## EXCERPT TO READ
United States onshore drilling statistics:(1)   2017    2016 
     Precision     Industry(2)    Precision    Industry(2) 
Average number of active land rigs for quarters ended:                    
March 31   47    722    32    516 
June 30   59    874    24    397 
September 30   61    927    29    465 
Year to date average   55    841    28    459 

(1) United States lower 48 operations only.

(2) Baker Hughes rig counts.

 

 

Revenue from Contract Drilling Services was $279 million this quarter, or 46% higher than the third quarter of 2016, while adjusted EBITDA increased by 57% to $82 million. The increase in revenue was primarily due to higher utilization days in Canada and the U.S. and higher average day rates for international contracts. During the quarter we recognized $5 million in shortfall payments in our Canadian contract drilling business, which was $3 million higher than in the prior year. During the quarter in the U.S. we did not recognize any idle but contracted or turnkey revenue compared with US$6 million and US$3 million, respectively, in the comparative quarter of 2016.

 

Drilling rig utilization days in Canada (drilling days plus move days) were 4,487 during the third quarter of 2017, an increase of 57% compared to 2016 primarily due to the increase in industry activity resulting from higher oil prices. Drilling rig utilization days in the U.S. were 5,593, or 108% higher than the same quarter of 2016 as U.S. activity was up with higher industry activity. Drilling rig utilization days in our international business were 736 or 14% higher than the same quarter of 2016 due to the addition of two rigs in Kuwait during the fourth quarter of 2016, partially offset by no activity in Mexico.

 

Compared with the same quarter in 2016, drilling rig revenue per utilization day was down 5% in Canada due to fewer legacy contracts. Drilling rig revenue per utilization day for the quarter in the U.S. was down 22% from the prior comparative period, while international revenue per utilization day was up 15%. The decrease in the U.S. average rate was due to long-term contracts ending and rigs being re-contracted at lower spot market rates, no idle but contracted revenue and no turnkey activity in the current quarter. International revenue per utilization day was up due to rig mix with a higher proportion of days from Kuwait during the quarter and no activity in Mexico.

 

In Canada, 18% of our utilization days in the quarter were generated from rigs under term contract, compared with 33% in the third quarter of 2016. In the U.S., 55% of utilization days were generated from rigs under term contract as compared with 53% in the third quarter of 2016.

 

Operating costs were 68% of revenue for the quarter which was in line with the prior year period. On a per utilization day basis, operating costs for the drilling rig division in Canada were lower than the prior year period primarily because of improved absorption of fixed costs with higher utilization. In the U.S., operating costs for the quarter on a per day basis were lower than the prior year period primarily due to no turnkey activity in the current year quarter and the impact of fixed costs spread over higher activity. Both Canada and U.S. operating costs benefited from cost saving initiatives taken in 2015 and 2016.

 

Depreciation expense in the quarter was 7% lower than in the third quarter of 2016.

 

 

 

11 

 

Segment Review of Completion and Production Services

    Three months ended September 30,    Nine months ended September 30, 
(Stated in thousands of Canadian dollars, except where noted)   2017    2016    % Change    2017    2016    % Change 
Revenue   37,816    24,158    56.5    113,546    69,343    63.7 
Expenses:                              
Operating(1)   31,674    21,739    45.7    98,773    64,068    54.2 
General and administrative(1)   1,891    1,629    16.1    5,599    7,293    (23.2)

## STORED DATA

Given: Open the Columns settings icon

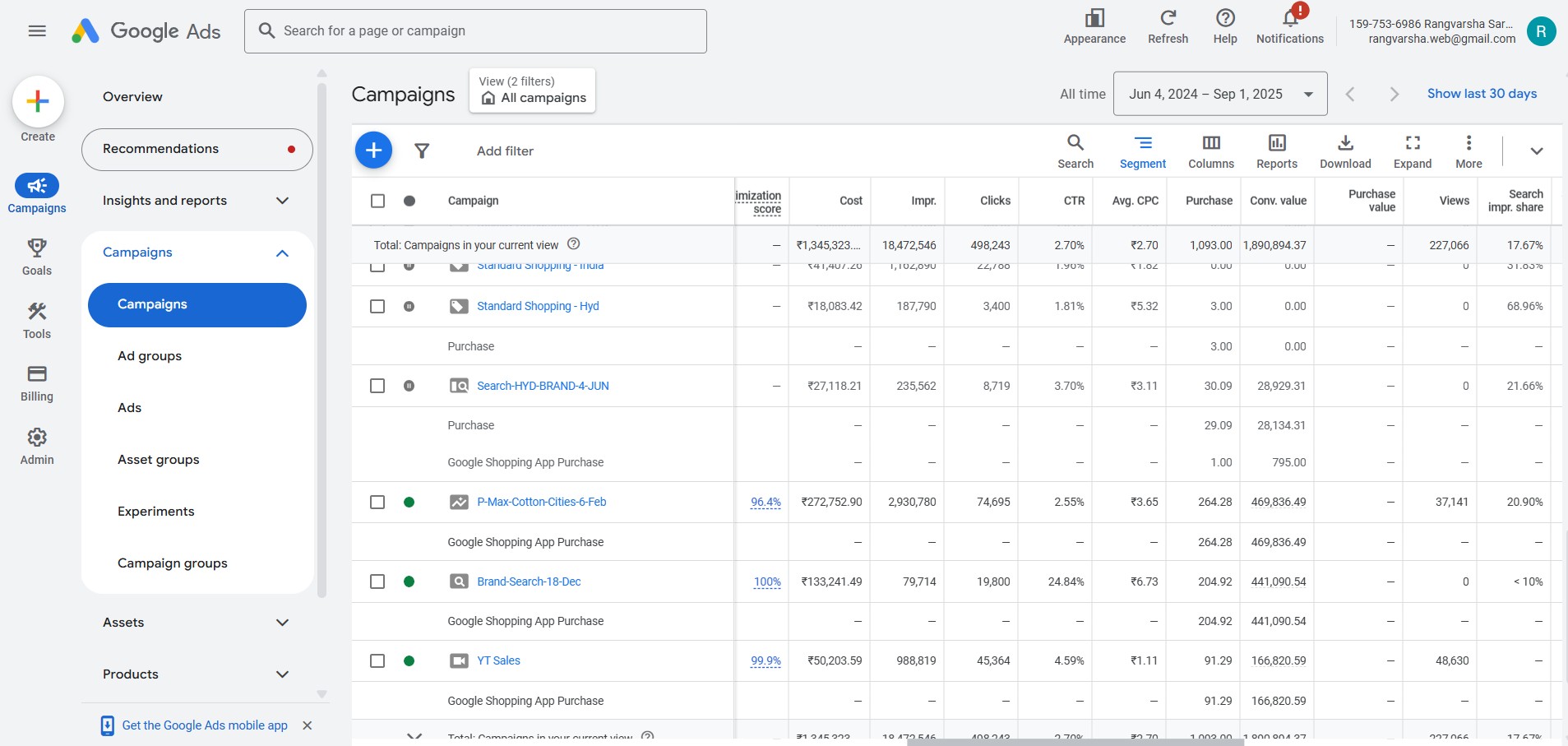Looking at the screenshot, I should coord(1210,143).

## WHAT YOU ARE ASKED TO DO
Please repeat the stretch of the drilling results text above from "Compared with the" through "and no activity in Mexico.", word for word.

## COMPLETED TASK
Compared with the same quarter in 2016, drilling rig revenue per utilization day was down 5% in Canada due to fewer legacy contracts. Drilling rig revenue per utilization day for the quarter in the U.S. was down 22% from the prior comparative period, while international revenue per utilization day was up 15%. The decrease in the U.S. average rate was due to long-term contracts ending and rigs being re-contracted at lower spot market rates, no idle but contracted revenue and no turnkey activity in the current quarter. International revenue per utilization day was up due to rig mix with a higher proportion of days from Kuwait during the quarter and no activity in Mexico.